Here is a solution, not by me:

Let $AB=1$ , $\angle D_1BB_1=\alpha$ , $BB_1=x$ ,

then $EF=BB_1 sin \alpha = x sin \alpha$

In $\triangle B_1CD$ , $sin \alpha = \frac{CD}{B_1D}$ = $\frac{1}{\sqrt{1^{2}+(1-x)^{2}}}$

$\therefore$ Area of square $EFGH = EF^{2} = x^{2} sin^{2} \alpha = \frac{x^{2}}{1^{2}+(1-x)^{2}} = \frac{1}{41}$

$20x^{2}+x-1=0$

$(5x-1)(4x+1)=0$

$\therefore x=\frac{1}{5}, \boxed{k=5}$

.

Let the side of $ABCD$ be $l$ , then $DD_1=\dfrac{l}{k}$ .

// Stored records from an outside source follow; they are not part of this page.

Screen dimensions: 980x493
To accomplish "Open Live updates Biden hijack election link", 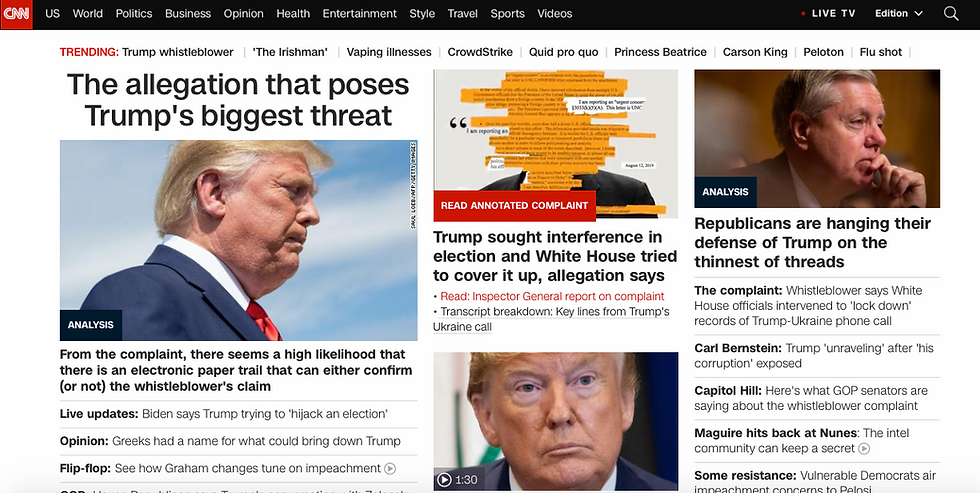I will pos(224,414).
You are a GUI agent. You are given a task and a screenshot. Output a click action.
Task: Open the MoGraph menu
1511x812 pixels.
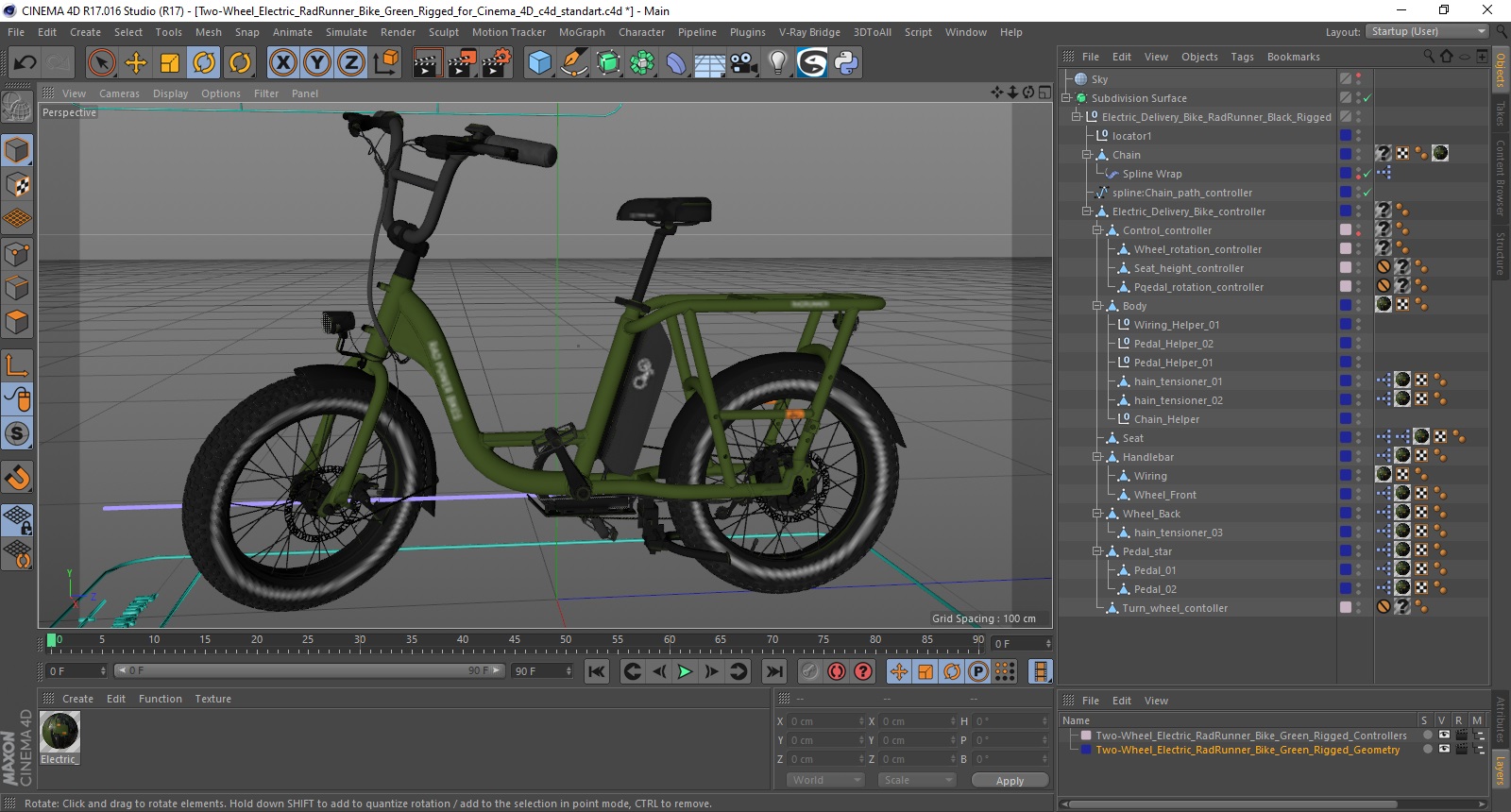[x=581, y=32]
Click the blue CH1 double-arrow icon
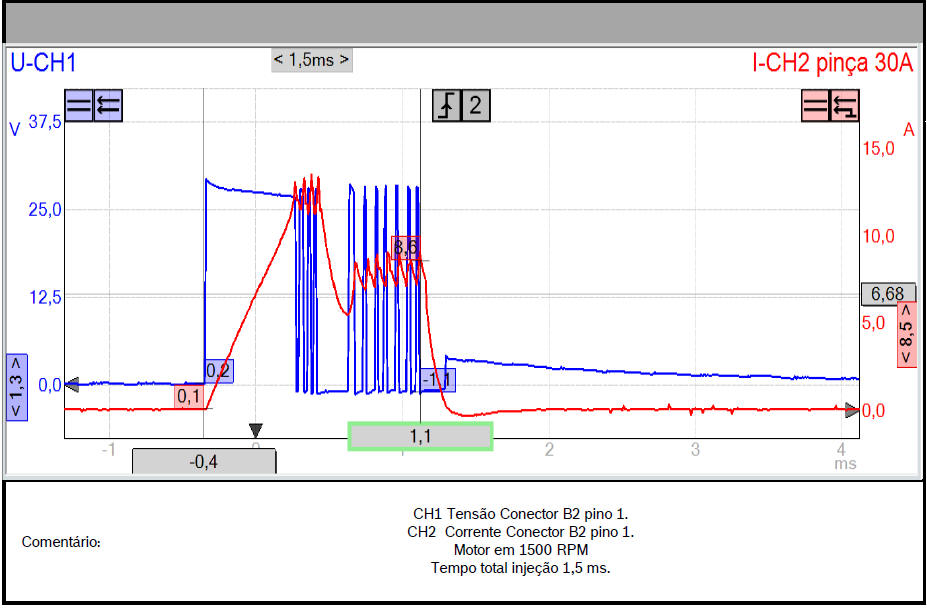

It follows that $AD_1=l \left(1-\dfrac{1}{k}\right)$ and, by the pythagorean theorem ,

$BD_1=l \sqrt{2+\dfrac{1}{k^2}-\dfrac{2}{k}}$

Since $\triangle ABD_1$ and $\triangle DD_1K$ are similar

$\dfrac{AB}{BD_1} = \dfrac{KD_1}{DD_1}$

$\dfrac{l}{\sqrt{2+\dfrac{1}{k^2}-\dfrac{2}{k}}} = \dfrac{KD_1}{\dfrac{l}{k}} \iff KD_1 = \dfrac{l}{k\sqrt{2+\dfrac{1}{k^2}-\dfrac{2}{k}}}$

Since $GH=KD_1$ , the ratio of the area of the red square to the area of $ABCD$ is

$r=\dfrac{(KD_1)^2}{l^2} = \dfrac{1}{2k^2-2k+1}$

In this case the ratio is $\dfrac{1}{41}$

$\dfrac{1}{2k^2-2k+1}=\dfrac{1}{41}$

$\begin{aligned} k^2-k-20=0 & \iff (k-5)(k+4)=0\\ & \iff k=5,k=-4 \end{aligned}$

Obviously we discard the negative solution, so the answer is $k=\boxed{5}$